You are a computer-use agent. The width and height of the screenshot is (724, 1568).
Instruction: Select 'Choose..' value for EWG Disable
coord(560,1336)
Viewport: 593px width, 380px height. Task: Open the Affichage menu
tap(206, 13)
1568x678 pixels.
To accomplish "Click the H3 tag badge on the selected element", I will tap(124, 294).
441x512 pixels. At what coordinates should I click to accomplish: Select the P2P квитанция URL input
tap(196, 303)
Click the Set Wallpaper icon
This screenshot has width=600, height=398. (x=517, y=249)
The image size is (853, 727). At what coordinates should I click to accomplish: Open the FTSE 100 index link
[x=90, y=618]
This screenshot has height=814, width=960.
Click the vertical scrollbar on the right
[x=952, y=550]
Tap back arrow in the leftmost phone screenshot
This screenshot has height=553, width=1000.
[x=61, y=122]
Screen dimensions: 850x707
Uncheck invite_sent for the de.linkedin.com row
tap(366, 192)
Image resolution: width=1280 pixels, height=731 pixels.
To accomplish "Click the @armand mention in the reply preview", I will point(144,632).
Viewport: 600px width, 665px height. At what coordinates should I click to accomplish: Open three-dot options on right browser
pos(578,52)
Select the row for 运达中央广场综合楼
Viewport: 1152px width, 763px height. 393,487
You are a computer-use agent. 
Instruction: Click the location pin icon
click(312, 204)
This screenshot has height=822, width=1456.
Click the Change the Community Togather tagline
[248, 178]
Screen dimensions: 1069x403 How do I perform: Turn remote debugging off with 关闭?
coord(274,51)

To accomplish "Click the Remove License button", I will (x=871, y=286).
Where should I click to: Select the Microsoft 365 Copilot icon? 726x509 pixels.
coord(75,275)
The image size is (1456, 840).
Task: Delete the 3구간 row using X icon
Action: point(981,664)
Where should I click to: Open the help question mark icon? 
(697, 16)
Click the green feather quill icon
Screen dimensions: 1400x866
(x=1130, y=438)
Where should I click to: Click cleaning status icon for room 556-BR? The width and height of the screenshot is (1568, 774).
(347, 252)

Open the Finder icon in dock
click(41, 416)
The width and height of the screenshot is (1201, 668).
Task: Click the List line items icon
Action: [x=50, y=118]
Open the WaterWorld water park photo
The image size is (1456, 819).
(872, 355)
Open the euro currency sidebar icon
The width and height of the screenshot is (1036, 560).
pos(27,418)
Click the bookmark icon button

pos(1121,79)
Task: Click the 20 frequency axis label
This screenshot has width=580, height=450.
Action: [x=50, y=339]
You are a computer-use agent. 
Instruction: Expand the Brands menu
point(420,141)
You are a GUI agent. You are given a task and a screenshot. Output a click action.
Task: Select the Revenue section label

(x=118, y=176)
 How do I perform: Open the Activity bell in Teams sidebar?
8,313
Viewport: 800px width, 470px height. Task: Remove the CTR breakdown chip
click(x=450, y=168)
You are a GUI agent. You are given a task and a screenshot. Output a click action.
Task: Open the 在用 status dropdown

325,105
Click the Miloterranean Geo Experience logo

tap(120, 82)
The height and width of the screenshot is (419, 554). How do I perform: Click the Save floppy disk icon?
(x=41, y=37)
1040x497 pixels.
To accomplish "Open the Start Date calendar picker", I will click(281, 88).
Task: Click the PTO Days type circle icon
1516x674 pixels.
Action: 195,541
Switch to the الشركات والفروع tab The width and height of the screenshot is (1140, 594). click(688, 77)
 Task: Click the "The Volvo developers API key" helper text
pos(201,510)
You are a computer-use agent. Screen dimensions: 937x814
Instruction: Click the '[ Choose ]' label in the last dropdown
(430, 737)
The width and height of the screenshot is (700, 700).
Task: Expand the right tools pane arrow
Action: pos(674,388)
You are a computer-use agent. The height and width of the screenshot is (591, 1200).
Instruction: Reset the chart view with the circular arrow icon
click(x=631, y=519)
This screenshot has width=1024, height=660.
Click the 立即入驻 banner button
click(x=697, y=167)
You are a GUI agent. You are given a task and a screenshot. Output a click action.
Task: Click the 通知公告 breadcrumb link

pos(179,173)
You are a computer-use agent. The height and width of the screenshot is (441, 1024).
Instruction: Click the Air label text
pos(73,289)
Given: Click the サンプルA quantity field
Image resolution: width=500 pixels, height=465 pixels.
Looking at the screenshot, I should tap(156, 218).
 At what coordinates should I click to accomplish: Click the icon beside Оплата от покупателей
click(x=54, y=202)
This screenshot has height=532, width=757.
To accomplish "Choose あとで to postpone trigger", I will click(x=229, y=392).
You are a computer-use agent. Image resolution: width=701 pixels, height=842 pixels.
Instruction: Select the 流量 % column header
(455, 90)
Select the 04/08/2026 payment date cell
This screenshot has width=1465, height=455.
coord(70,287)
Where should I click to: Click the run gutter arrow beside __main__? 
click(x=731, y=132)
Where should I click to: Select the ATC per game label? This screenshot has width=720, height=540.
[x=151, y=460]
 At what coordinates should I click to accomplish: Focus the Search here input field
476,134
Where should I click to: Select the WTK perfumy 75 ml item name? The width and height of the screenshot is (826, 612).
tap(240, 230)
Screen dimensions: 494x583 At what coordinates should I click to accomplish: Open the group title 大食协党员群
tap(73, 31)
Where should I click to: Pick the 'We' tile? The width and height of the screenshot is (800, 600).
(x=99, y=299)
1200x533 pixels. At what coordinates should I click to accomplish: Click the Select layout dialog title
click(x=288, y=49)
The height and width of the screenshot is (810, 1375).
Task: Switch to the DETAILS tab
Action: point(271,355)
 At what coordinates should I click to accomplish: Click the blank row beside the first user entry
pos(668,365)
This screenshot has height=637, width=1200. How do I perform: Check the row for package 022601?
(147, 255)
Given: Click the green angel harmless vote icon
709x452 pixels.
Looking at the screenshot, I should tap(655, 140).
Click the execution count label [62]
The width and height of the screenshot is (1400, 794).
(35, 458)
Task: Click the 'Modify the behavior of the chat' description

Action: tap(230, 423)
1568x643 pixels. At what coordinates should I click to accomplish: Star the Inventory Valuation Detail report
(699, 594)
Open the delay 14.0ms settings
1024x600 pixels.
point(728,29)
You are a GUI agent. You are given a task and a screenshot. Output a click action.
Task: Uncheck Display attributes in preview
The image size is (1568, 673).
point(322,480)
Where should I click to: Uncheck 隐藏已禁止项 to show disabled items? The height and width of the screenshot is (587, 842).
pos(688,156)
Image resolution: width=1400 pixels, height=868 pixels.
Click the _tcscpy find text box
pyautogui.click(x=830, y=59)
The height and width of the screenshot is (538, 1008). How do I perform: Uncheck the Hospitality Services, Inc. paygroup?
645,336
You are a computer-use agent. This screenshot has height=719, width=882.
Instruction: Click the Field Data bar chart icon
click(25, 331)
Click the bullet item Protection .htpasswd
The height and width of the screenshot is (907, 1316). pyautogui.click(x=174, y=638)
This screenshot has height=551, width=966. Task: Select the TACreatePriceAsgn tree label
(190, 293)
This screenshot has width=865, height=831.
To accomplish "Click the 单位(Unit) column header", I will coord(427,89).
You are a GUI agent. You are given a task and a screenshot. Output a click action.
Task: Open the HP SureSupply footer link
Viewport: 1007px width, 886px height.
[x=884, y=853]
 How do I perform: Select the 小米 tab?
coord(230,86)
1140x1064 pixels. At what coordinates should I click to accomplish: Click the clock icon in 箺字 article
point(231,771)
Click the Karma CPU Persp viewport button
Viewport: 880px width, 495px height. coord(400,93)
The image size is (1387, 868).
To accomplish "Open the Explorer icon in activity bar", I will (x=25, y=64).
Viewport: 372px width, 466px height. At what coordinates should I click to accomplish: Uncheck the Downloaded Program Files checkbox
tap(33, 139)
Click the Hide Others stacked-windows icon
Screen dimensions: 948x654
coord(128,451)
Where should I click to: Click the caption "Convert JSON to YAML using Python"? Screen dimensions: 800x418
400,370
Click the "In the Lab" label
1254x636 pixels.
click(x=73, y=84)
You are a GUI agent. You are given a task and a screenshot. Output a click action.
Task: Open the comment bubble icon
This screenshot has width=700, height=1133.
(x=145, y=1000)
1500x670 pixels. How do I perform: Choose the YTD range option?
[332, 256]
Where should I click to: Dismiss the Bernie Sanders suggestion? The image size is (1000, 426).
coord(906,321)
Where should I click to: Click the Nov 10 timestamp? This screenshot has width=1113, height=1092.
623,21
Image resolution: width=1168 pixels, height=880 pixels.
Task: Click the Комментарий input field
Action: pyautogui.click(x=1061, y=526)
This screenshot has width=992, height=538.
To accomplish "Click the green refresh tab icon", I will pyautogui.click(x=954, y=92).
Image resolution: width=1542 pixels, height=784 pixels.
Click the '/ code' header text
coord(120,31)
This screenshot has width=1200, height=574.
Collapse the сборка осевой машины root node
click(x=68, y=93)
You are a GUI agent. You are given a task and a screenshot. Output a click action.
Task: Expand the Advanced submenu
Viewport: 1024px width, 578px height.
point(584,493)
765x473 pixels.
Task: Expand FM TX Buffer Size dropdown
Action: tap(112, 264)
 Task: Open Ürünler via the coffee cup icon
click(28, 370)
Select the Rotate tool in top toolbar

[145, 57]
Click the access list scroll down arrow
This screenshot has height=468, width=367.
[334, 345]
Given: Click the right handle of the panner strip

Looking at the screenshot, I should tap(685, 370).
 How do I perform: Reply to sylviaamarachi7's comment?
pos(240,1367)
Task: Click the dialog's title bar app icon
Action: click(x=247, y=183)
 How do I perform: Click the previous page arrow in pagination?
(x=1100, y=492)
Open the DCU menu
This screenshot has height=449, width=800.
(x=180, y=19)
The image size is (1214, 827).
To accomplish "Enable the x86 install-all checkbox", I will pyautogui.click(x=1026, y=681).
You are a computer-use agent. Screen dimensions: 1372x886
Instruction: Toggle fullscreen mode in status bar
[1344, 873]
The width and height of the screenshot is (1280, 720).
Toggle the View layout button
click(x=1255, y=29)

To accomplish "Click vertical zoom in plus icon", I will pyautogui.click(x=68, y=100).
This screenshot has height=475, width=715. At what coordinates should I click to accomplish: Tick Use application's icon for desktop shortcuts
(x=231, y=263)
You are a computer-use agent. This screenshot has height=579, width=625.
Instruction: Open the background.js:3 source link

## Work task
In how many lines of the preceding material does the word "computer" occur? Answer with the number only.

## Final answer
10